Sudden Clinical Development Of Ectopic Cushing's Syndrome Due To A Non-Catecholamine Producing Pheochromocytoma Sudden Clinical Development Of Ectopic Cushing's Syndrome Due To A Non-Catecholamine Producing Pheochromocytoma

To our knowledge, there is only one previous report of a patient with Cushing's syndrome caused by a nonsecreting adrenal pheochromocytoma. We now present a 54 year old female who developed sudden ectopic Cushing's syndrome in a previously diagnosed but apparently nonfunctioning adrenal incidentaloma. The incidentaloma was noted one year prior to her presentation with Cushing's syndrome. She was also evaluated by the authors in endocrine clinic four months after discovery of this lesion. Despite a search for signs and symptoms of Cushing's syndrome, none were identified. Seven months later the patient presented to an outlying hospital with rapid onset and worsening of swelling in her face, neck, and abdomen accompanied by a syncopal episode. Hypokalemia, hypertension, hyperglycemia, and Cushingoid habitus were noted. Her cortisol was 119 mcg/dl; her ACTH was 518 pg/dl (nl 9-52 pg/ml). A 24-hour urine free cortisol was elevated to 8479 ug/24 hr (nl 0-50 ug/24 hr). MRI of pituitary was negative and inferior petrosal sinus sampling did not reveal an elevated central to peripheral ratio after CRH stimulation. The ACTH appeared ectopic in origin.
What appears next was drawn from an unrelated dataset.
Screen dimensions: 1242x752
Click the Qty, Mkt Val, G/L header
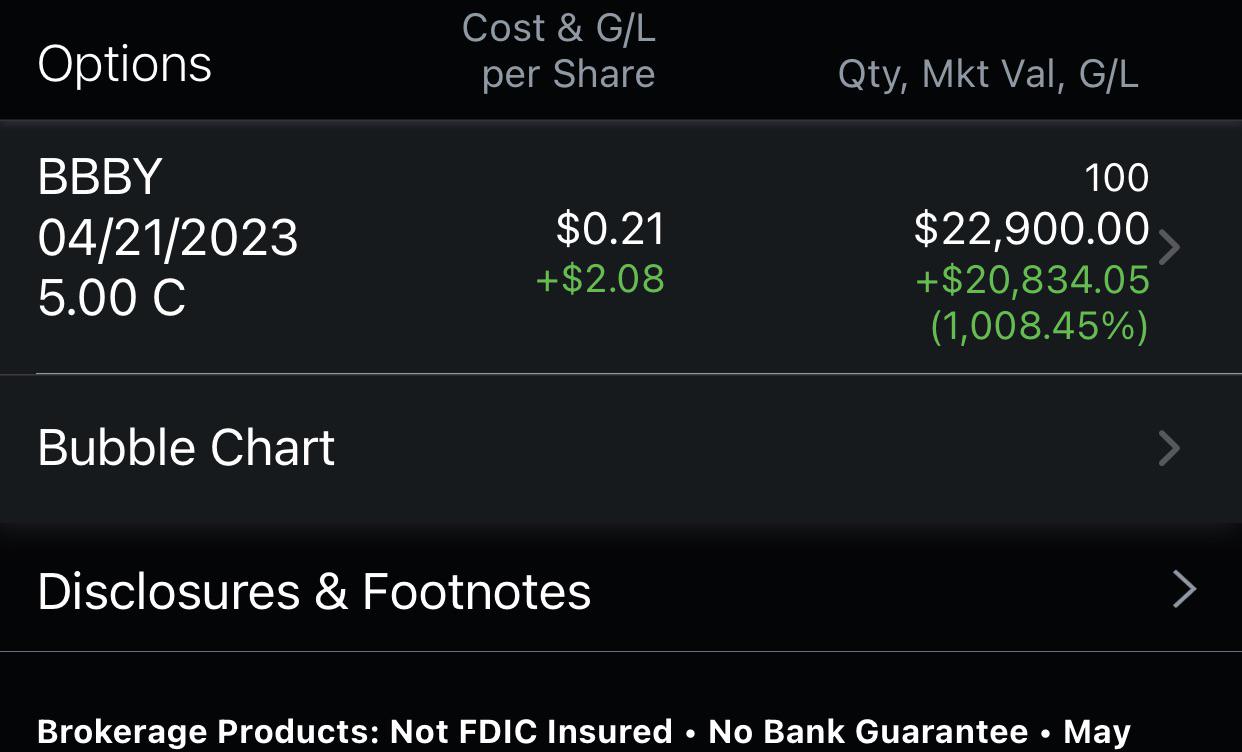pyautogui.click(x=988, y=75)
A CT scan chest/abdomen/pelvis was repeated and the mass had increased in size to 3.7 cm and the opposite adrenal was now noted to be hypertrophic. Urinary metanephrines and catecholamines were collected and levels were all within normal limits. During testing her clinical condition deteriorated rapidly with refractory hypertension and the development of psychosis. The patient underwent left adrenalectomy and a 3.5 cm tumor was removed. Pathologic examination was consistent with a pheochromocytoma. Immunostaining of the tumor showed focal staining for ACTH, and ACTH levels were undetectable on postoperative day one. Her hypokalemia, hyperglycemia,hypertension, edema, and psychosis all resolved within one week. In conclusion, we present a case of Cushing's syndrome due to a noncatecholamine secreting, ACTH producing pheochromocytoma. Her rapid clinical presentation implies that the biologic behavior of the tumor had changed from when it was first discovered and 2.5 cm in size. The explanation for this apparent transformation is unclear. One should be aware that while ACTH producing tumors of the adrenal are rare, it is possible that they can present without the usual biochemical markers for pheochromocytoma.